*Your objective:* Repeat the data exactly as given below, dropping every picture.

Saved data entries
────────

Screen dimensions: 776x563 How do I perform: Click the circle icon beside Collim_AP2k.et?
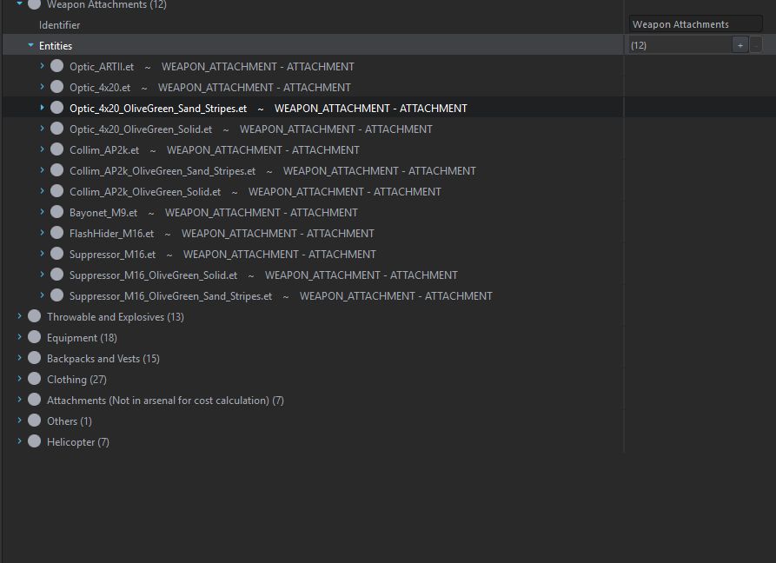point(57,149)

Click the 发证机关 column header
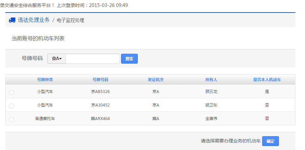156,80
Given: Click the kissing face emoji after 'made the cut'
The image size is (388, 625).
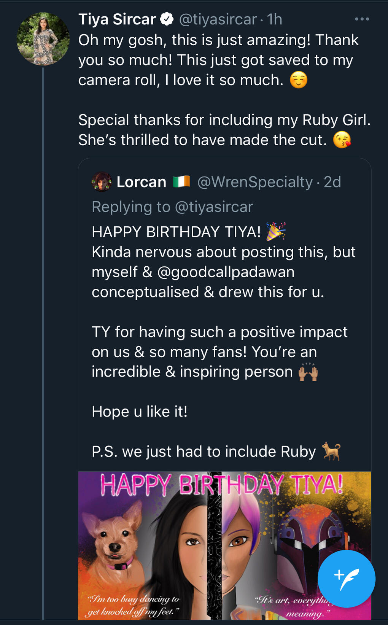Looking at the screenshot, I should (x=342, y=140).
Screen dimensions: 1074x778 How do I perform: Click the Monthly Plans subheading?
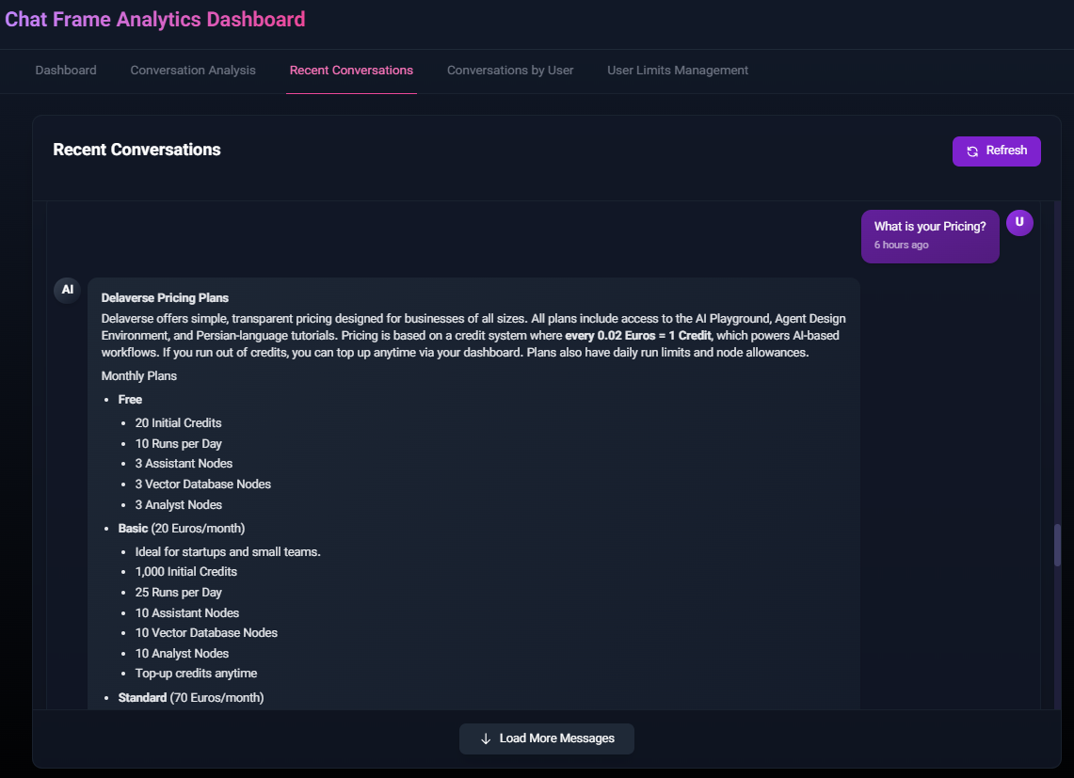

────────

*Solution to the exercise:*
Screen dimensions: 776x563 How do I perform: Click the circle icon beside Collim_AP2k.et?
point(57,149)

Click the 发证机关 column header
156,80
Given: Click the kissing face emoji after 'made the cut'
The image size is (388, 625).
Looking at the screenshot, I should (x=342, y=140).
Screen dimensions: 1074x778 How do I perform: Click the Monthly Plans subheading?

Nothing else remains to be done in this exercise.